La CSVT: proactive pour protéger ses employés 

Face au retour à l’école qui inquiète plusieurs parents, mais aussi plusieurs membres du personnel des commissions scolaires, la CSVT est proactive. « Pour soutenir les directions des écoles primaires, les directeurs des écoles secondaires du territoire sont appelés en renfort pour nous aider à planifier le retour en classe. Du matériel de protection, comme des gants, des masques et du Purrell sont en cours de commande pour nous protéger. De plus, la communication autant à l’interne qu’à l’externe est très bonne. La CSVT prend ses responsabilités », confie-t-elle. 

La distanciation sociale…un défi du quotidien

Mais qu’est-ce qui sera le plus dur une fois en classe avec les élèves? « Sans doute de leur faire respecter les limites de distanciation. Pour ma part, ce sera moins pire, car mes élèves sont au 3e cycle du primaire. Mais pour mes collègues, qui enseignent par exemple aux premières années, ce sera difficile de leur expliquer pourquoi ils ne peuvent faire un câlin à leur professeur. Il faudra répéter souvent. Nous miserons beaucoup sur la prévention auprès des élèves. » 

Des horaires rotatifs 

Le gouvernement du Québec a fixé la limite à 15 élèves présents en classe lors du retour à l’école afin de limiter au maximum la propagation de la COVID-19. Dans le groupe de Mme. Amélia, on compte normalement 22 élèves, soit sept de plus que le maximum autorisé. « Que se passera-t-il avec les autres? Est-ce qu’un horaire rotatif sera mis en place pour permettre à tous de venir en classe? Pour pallier à ce problème, la CSVT songe à nous envoyer dans les locaux des écoles secondaires situées sur notre territoire qui seront vides. C’est une bonne idée, mais c’est encore plus de préparation pour nous. On ne sera pas dans notre classe habituelle. Il faut s’assurer de ne rien oublier, tout comme les élèves pour qui c’est un stress de plus de se retrouver dans une autre école. » 
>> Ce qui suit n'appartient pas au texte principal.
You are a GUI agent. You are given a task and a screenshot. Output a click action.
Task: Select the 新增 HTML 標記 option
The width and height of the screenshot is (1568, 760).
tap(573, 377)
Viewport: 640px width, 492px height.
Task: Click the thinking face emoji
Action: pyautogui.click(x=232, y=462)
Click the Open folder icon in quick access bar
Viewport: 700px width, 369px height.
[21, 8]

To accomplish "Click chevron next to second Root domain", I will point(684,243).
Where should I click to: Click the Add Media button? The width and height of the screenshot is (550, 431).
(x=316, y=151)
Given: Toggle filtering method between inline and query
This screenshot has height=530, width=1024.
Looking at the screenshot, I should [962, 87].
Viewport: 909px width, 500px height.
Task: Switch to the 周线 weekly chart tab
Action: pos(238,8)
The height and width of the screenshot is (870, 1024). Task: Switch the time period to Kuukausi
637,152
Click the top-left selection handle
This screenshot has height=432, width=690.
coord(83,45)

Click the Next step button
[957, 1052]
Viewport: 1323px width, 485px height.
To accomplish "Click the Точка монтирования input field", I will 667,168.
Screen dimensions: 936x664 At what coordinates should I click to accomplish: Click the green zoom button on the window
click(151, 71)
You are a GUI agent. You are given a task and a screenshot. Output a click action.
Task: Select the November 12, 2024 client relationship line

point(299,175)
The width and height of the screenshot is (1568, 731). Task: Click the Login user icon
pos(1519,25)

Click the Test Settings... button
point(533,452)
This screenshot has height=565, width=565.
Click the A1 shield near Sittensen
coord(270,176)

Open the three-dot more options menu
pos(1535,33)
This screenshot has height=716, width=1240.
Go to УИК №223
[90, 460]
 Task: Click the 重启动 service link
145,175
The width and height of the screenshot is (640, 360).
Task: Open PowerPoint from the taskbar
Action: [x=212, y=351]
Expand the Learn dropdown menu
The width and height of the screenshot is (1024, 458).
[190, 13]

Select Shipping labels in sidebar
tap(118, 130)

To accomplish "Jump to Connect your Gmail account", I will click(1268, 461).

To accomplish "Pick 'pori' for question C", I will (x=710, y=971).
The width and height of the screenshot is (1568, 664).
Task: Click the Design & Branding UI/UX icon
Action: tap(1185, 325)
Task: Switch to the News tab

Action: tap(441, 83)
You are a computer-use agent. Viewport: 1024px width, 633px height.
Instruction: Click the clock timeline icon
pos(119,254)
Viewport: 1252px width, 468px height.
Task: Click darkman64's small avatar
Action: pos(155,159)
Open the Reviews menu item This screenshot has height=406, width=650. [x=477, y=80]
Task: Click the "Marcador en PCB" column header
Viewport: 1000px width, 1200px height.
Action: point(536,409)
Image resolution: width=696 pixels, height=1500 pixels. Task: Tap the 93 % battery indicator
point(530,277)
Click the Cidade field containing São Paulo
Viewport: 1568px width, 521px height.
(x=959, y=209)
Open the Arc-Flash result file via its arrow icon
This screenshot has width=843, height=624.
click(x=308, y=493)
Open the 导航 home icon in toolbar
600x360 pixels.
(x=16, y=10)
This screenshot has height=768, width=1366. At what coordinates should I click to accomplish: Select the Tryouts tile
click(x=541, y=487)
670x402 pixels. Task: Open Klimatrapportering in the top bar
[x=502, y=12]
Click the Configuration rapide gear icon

La direction de l’école où travaille Amélia a réalisé un sondage auprès des parents et une partie des parents a déjà confirmé qu’ils enverraient leur progéniture en classe. « En même temps, le gouvernement demande aux enfants en difficulté d’aller à l’école, mais de ne pas voir leurs grands-parents. Dans ma classe, j’ai un élève qui correspond à cette description, mais qui demeure avec sa grand-mère. Je fais quoi? Je l’aide comment? », lance-t-elle. 

Collaboration de tous pour assurer les suivis

A-t-elle peur d’être submergée par l’ampleur de la tâche, car elle doit aussi assurer le lien avec les élèves qui demeurent à la maison? « Non, car les services comme l’orthopédagogie ou la psychoéducation seront probablement diminués. Donc ces professionnels, ainsi que les autres qui travaillent de la maison pourront assurer le suivi des élèves qui demeurent chez eux. Ce ne sera pas obligatoirement le prof de l’élève qui devra garder le contact. Ça pourra être quelqu’un d’autre, donc c’est rassurant. On sera épaulé pour assurer les suivis » 

Enfin, quel message aimerait-elle adresser aux parents? « Vous connaissez bien vos enfants et votre milieu de vie. Vous êtes les mieux placés pour savoir ou non s’il faut les envoyer à l’école. Peu importe votre choix, nous sommes là pour vous soutenir, pas pour vous juger. On va vous appuyer et l’important c’est que vous soyez soutenus par l’école. En tant que maman, je suis contente de voir que j’ai le choix de les envoyer ou non et que si c’est non, je suis soutenue par mon établissement scolaire », conclut-elle.